The problem:
Rewrite only the entries from the line containing "Given: Open the File menu" through the line containing "Viewport: 1837px width, 1083px", replacing "Instruction" with "Command" and leaving everything else unchanged.

Input data:
━━━

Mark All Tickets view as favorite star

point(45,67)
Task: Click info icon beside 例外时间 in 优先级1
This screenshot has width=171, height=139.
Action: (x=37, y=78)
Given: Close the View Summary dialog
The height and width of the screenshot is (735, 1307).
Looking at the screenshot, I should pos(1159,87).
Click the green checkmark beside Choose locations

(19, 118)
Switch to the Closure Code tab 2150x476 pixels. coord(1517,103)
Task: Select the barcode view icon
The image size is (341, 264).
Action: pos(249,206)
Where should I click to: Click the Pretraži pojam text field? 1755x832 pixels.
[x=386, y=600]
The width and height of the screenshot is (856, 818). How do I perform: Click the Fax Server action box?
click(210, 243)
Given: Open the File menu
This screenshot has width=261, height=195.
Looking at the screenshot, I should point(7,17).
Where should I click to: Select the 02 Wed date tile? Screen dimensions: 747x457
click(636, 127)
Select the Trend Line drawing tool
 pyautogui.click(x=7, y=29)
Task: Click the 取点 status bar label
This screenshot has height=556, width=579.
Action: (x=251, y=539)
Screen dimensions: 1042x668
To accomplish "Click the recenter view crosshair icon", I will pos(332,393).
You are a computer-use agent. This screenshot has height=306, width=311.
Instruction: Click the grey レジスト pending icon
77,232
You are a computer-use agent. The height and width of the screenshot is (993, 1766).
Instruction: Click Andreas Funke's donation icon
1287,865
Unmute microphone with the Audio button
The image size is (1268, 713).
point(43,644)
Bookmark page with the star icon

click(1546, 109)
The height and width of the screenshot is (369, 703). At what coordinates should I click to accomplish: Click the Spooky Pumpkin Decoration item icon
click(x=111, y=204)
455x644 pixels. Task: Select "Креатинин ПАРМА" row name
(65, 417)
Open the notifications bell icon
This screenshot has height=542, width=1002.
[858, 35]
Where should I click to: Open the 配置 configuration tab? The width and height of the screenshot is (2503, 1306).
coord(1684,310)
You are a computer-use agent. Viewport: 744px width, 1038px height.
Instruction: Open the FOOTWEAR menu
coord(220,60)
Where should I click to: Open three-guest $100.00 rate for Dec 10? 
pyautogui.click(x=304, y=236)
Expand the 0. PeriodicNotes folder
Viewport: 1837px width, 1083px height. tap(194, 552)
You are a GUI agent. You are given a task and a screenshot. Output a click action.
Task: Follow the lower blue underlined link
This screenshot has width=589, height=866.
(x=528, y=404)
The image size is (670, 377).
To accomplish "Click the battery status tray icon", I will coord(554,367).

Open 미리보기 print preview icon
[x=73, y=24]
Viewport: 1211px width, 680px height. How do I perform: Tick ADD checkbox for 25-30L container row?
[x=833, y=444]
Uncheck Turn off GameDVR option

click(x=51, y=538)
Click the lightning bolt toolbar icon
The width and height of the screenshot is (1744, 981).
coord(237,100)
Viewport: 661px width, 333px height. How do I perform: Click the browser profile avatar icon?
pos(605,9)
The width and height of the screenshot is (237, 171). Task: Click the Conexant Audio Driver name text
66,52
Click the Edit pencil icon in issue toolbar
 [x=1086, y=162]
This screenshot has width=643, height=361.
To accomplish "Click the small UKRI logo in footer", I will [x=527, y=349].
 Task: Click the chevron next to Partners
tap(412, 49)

━━━

Solved problem:
Given: Open the File menu
This screenshot has width=261, height=195.
Looking at the screenshot, I should point(7,17).
Where should I click to: Select the 02 Wed date tile? Screen dimensions: 747x457
click(636, 127)
Select the Trend Line drawing tool
 pyautogui.click(x=7, y=29)
Task: Click the 取点 status bar label
This screenshot has height=556, width=579.
Action: (x=251, y=539)
Screen dimensions: 1042x668
To accomplish "Click the recenter view crosshair icon", I will pos(332,393).
You are a computer-use agent. This screenshot has height=306, width=311.
Command: Click the grey レジスト pending icon
77,232
You are a computer-use agent. The height and width of the screenshot is (993, 1766).
Command: Click Andreas Funke's donation icon
1287,865
Unmute microphone with the Audio button
The image size is (1268, 713).
point(43,644)
Bookmark page with the star icon

click(1546, 109)
The height and width of the screenshot is (369, 703). At what coordinates should I click to accomplish: Click the Spooky Pumpkin Decoration item icon
click(x=111, y=204)
455x644 pixels. Task: Select "Креатинин ПАРМА" row name
(65, 417)
Open the notifications bell icon
This screenshot has height=542, width=1002.
[858, 35]
Where should I click to: Open the 配置 configuration tab? The width and height of the screenshot is (2503, 1306).
coord(1684,310)
You are a computer-use agent. Viewport: 744px width, 1038px height.
Command: Open the FOOTWEAR menu
coord(220,60)
Where should I click to: Open three-guest $100.00 rate for Dec 10? 
pyautogui.click(x=304, y=236)
Expand the 0. PeriodicNotes folder
Viewport: 1837px width, 1083px height. tap(194, 552)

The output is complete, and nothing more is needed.